Background: 

It is very refreshing to see an article that points out the fundamental hypocrisy of industrial and governmental promoters in wanting to call this technology “clean” when in fact it produces the deadliest waste and the most insidious poisons of any industry that has ever been allowed to operate. 

A few caveats however:

(1) Perhaps the most hilarious typo of the year: “Unlike solar power, it [nuclear] works when the sun shines.” (Haha!! We all know what the author meant to say…)

(2) The author does not make the connection between nuclear waste and nuclear accidents. What makes nuclear reactors dangerous is simply this – that they may accidentally RELEASE some of that nuclear waste into the environment.(3) The author fails to make the connection between nuclear waste and nuclear weapons.  It is the newly-created plutonium that is contained in the reactor fuel waste (and is not found in nature) that allows weaponeers to build their nuclear arsenals.(4) The author apparently accepts the unsupported claim that the cost of electricity from these untested reactors will be less than the cost from existing reactors. (Spoiler alert: it ain’t so.)

Gordon


Small Modular Nuclear Reactors:
New technology comes nowhere close to solving the problem of nuclear waste

Thomas Walkom, Toronto Star, May 27, 2021 https://tinyurl.com/yatxnb3m
What is to be done with nuclear waste? It is a question that dominates the Atomic Age. It is also one that has never been satisfactorily answered.

If it weren’t for the waste it creates, nuclear power would be a political slam dunk. It produces a vast quantity of electricity at an affordable price. It is also reliable. Unlike solar power, it works when the sun [doesn’t] shine[s]. Unlike wind power, it works in the deadest of calms.

Sure, it can be a nightmare if a reactor spins out of control. The residents of Japan’s Fukushima district can attest to that. They are still coming to terms with a 2011 meltdown that mercilessly devastated towns, cities and villages there.

But accidents on the scale of Fukushima or Chernobyl are rarities.

By comparison, nuclear waste is a relentless certainty. A plant that produces nuclear power creates nuclear waste. It is that simple.

But what to do with that waste? Up to now, the assumption was that such waste would be buried in deep geological caverns, or repositories. Two potential sites for such repositories have been identified — one in Northwestern Ontario and one near Lake Huron. The usual political battles are being waged over whether either or both sites are safe.

But over the last few years, more attention has been paid to a different solution — using radioactive waste as fuel to create more nuclear power from so-called small modular reactors (SMRs). The governments of Saskatchewan, Ontario and New Brunswick have been particularly interested in developing this new SMR technology.One New Brunswick start-up, Moltex Energy of Saint John, has received $50.5 million in federal funds.

The new technology has its critics. In the first place, it can create new and even more dangerous radioactive waste. As the Globe and Mail reports, Moltex says it produces an impure form of plutonium as a waste byproduct from its SMRs. Pure plutonium is used in the manufacture of atomic bombs.

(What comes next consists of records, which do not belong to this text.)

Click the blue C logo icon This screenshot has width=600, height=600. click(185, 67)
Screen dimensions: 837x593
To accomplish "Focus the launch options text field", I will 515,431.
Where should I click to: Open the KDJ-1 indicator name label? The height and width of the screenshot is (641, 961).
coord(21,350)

Indeed, some nuclear experts, including former senior U.S. officials, were so alarmed that seven of them took the unusual step of penning an open letter this week to Prime Minister Justin Trudeau.

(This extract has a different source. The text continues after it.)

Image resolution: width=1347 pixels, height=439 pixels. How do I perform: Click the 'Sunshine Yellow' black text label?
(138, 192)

In that letter, they warned that reprocessing waste in a manner that creates plutonium would undermine global efforts to limit nuclear proliferation.

They also noted that the new technology wouldn’t solve the waste problem. Rather, it would just produce different kinds of nuclear waste.

“Moltex, even in the R&D stage, would create a costly legacy of contaminated facilities and radioactive waste streams and require substantial additional government funding for cleanup,” the letter said.All of this is true. But none of it is enough to derail the new interest in SMR technology. Governments like it because it promises to be cheaper to build than classic Pickering-style nuclear power plants. The nuclear industry sees it as a political lifeline at a time when atomic power is not particularly popular.

So regardless of what its critics say, don’t expect this new technology to fade away. It may not be the silver bullet that its adherents claim it to be. It comes nowhere close to solving the waste problem.

But it is supported by important political constituencies. History has shown how crucial this support has been to the nuclear industry.